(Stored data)
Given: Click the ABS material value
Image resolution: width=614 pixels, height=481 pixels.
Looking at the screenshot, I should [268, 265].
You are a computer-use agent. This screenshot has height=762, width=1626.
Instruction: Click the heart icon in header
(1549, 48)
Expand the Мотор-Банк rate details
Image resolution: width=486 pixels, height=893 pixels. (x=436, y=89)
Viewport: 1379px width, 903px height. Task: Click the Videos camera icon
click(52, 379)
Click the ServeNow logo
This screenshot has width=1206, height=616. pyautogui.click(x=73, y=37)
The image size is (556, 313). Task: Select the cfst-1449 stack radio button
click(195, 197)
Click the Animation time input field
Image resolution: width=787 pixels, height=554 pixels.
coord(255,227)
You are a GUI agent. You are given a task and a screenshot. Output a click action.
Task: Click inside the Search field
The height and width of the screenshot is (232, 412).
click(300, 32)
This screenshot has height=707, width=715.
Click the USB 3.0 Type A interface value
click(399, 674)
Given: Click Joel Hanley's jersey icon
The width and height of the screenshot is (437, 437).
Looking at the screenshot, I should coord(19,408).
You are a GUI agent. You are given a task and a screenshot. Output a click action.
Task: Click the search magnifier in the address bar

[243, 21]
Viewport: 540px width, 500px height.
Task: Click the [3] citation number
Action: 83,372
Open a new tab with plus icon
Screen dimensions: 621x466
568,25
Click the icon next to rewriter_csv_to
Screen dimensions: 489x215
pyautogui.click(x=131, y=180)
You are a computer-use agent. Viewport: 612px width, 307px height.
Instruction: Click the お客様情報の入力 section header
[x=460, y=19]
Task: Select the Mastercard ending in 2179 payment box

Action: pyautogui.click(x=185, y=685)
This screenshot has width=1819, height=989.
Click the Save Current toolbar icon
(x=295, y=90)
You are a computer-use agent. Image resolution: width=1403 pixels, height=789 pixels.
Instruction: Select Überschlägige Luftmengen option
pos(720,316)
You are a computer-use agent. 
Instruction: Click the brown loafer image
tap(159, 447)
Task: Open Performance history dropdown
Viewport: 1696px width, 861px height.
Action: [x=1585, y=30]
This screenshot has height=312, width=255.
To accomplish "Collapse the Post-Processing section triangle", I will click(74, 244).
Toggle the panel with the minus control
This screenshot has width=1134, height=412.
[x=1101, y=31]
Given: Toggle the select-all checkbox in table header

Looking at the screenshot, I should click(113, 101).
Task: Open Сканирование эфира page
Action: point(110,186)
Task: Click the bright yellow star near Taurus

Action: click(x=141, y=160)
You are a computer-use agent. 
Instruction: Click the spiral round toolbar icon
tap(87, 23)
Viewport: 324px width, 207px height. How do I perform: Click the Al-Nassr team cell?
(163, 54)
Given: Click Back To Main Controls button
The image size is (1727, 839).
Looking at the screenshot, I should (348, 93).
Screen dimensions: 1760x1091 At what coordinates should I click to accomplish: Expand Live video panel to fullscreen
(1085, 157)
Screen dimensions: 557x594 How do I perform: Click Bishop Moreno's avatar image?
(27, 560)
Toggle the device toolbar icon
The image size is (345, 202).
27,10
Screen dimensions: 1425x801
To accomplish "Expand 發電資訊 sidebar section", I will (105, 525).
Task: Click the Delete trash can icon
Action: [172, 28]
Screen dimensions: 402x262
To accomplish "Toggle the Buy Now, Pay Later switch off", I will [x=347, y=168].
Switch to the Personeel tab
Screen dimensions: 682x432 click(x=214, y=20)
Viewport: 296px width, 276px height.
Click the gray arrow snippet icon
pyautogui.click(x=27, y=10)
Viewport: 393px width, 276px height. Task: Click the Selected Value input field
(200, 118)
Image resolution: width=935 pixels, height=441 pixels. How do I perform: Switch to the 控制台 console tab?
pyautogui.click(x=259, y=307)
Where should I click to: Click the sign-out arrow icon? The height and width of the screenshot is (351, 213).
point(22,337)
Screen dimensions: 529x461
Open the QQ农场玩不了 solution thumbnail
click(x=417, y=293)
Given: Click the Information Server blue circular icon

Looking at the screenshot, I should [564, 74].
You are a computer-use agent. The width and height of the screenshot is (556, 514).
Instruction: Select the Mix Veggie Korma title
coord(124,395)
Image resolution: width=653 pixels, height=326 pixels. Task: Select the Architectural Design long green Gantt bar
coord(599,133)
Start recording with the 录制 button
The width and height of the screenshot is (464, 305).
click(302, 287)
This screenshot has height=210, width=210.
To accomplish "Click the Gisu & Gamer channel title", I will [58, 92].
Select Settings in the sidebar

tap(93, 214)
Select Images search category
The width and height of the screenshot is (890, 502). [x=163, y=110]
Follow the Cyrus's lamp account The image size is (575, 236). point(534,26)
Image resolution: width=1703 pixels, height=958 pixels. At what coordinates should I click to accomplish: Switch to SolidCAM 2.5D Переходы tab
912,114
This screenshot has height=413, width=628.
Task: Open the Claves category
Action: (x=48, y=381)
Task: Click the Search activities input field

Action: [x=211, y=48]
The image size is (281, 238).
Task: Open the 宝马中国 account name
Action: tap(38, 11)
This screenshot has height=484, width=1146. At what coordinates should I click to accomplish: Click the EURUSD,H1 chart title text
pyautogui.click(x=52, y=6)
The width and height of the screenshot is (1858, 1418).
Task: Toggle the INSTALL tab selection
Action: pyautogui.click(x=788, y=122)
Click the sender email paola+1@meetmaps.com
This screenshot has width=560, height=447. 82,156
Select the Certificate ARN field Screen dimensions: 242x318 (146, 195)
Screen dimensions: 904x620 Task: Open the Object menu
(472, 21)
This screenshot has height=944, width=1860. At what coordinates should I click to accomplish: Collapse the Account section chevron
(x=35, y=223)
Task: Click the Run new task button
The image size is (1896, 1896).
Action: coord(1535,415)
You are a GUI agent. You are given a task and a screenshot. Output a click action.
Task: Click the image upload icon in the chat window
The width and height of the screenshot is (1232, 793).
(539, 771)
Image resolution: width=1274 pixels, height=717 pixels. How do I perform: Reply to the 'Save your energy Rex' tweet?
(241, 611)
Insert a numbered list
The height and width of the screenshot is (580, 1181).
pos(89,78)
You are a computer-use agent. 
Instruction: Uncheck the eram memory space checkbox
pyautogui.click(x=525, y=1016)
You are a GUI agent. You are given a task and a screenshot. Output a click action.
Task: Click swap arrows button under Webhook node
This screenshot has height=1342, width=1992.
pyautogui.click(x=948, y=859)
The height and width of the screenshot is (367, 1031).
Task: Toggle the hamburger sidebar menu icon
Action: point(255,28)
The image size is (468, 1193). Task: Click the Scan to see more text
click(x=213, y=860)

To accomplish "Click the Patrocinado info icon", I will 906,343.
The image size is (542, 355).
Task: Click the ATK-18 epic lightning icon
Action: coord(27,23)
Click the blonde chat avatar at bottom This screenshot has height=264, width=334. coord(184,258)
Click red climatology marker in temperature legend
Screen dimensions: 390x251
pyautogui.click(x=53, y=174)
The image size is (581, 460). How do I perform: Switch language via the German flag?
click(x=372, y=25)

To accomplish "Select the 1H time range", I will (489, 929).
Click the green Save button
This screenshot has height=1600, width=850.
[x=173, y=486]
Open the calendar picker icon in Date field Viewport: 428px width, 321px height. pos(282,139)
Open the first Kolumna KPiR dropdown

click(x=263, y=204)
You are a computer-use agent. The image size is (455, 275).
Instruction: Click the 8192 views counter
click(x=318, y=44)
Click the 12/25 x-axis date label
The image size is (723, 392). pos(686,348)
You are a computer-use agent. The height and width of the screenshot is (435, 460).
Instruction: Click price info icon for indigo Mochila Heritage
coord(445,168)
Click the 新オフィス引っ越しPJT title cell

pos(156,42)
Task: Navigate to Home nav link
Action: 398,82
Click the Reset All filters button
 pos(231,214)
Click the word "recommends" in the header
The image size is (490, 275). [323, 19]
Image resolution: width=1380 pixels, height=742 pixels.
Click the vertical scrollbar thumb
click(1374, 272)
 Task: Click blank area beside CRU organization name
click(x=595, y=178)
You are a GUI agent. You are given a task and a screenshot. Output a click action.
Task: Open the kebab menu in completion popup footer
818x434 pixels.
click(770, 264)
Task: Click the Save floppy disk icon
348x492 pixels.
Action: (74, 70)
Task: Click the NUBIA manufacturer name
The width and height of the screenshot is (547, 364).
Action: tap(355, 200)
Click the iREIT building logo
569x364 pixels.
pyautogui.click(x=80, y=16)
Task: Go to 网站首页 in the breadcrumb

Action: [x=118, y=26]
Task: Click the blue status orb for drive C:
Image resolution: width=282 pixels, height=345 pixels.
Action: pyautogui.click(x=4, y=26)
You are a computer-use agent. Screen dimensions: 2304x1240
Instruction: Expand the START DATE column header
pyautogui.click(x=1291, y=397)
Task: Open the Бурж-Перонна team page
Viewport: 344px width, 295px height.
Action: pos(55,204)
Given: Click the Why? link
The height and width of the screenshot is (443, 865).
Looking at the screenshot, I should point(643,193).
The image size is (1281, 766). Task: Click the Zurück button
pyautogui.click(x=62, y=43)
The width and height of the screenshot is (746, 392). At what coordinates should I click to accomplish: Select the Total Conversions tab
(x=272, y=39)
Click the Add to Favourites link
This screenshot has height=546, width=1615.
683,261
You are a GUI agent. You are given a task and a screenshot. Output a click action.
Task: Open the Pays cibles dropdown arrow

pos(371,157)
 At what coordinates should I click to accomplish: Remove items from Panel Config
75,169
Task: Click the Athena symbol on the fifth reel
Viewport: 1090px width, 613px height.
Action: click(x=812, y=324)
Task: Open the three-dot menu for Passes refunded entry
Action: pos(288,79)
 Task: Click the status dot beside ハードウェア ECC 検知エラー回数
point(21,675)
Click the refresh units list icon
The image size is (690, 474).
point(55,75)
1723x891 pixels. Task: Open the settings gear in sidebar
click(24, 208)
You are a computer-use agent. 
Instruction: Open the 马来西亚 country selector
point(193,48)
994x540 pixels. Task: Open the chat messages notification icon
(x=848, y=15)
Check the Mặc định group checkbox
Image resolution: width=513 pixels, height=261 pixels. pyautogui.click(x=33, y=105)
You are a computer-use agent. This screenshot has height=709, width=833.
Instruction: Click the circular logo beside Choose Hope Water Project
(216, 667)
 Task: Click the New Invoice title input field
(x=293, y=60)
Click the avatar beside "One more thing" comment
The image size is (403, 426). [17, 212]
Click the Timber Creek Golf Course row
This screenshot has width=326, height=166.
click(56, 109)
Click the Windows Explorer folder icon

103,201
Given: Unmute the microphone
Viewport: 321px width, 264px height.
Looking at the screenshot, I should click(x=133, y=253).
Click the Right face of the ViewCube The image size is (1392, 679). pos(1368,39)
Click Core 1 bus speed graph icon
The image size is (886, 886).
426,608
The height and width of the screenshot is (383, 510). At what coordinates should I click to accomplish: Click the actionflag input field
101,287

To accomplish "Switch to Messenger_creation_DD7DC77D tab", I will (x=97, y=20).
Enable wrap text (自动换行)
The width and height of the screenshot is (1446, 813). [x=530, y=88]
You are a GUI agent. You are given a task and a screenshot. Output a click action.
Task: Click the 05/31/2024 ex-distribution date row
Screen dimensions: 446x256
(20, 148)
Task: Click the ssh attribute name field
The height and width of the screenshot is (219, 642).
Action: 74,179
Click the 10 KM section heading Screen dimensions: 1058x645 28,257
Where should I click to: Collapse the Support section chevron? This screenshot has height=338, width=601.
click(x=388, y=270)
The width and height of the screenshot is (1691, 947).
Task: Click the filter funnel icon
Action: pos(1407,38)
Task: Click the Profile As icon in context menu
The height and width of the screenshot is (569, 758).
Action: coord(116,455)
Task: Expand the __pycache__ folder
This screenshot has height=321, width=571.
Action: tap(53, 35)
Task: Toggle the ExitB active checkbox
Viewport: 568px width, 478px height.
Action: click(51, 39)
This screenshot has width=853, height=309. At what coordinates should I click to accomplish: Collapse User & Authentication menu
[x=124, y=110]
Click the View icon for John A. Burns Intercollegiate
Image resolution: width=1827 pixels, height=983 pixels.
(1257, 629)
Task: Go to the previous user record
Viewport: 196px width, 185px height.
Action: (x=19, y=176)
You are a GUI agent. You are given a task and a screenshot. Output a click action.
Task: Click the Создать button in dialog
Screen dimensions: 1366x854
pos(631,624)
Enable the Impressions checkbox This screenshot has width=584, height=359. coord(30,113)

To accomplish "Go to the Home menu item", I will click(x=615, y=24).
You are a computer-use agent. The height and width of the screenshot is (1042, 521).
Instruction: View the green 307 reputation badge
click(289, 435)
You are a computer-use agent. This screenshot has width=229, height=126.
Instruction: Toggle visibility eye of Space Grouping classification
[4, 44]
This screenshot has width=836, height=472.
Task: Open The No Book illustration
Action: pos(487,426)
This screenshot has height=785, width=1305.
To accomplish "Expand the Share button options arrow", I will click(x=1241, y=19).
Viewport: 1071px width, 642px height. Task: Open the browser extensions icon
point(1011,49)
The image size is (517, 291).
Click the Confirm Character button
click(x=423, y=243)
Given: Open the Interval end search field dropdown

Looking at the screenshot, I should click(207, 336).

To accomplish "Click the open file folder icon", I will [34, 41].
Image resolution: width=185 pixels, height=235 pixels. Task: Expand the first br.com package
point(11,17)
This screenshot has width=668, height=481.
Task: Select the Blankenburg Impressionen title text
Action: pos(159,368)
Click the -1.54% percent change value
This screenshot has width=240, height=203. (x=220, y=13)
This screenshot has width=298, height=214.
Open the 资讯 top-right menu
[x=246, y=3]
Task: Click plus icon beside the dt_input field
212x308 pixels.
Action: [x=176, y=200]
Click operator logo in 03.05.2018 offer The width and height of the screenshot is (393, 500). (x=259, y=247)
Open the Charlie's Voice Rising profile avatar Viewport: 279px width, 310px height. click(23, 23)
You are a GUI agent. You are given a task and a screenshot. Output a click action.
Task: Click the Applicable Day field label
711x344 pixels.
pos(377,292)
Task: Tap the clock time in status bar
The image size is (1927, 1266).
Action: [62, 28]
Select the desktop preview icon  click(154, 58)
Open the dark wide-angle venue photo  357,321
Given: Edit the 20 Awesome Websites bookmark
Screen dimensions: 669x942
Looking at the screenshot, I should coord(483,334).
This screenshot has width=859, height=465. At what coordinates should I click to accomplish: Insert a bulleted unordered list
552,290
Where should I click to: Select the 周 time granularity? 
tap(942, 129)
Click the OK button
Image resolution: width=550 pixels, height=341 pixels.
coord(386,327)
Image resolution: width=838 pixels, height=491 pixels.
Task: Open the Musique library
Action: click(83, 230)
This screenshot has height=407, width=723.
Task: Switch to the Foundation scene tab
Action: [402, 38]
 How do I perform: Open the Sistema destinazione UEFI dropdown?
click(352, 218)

• WHAT YOU WILL DO
Format the items above as a JSON list of strings, one string per line with blank lines omitted, starting with the line containing "Click the sender email paola+1@meetmaps.com" and going on through the line containing "Action: coord(1535,415)".

• THE OUTPUT
[
  "Click the sender email paola+1@meetmaps.com",
  "This screenshot has width=560, height=447. 82,156",
  "Select the Certificate ARN field Screen dimensions: 242x318 (146, 195)",
  "Screen dimensions: 904x620 Task: Open the Object menu",
  "(472, 21)",
  "This screenshot has height=944, width=1860. At what coordinates should I click to accomplish: Collapse the Account section chevron",
  "(x=35, y=223)",
  "Task: Click the Run new task button",
  "The image size is (1896, 1896).",
  "Action: coord(1535,415)"
]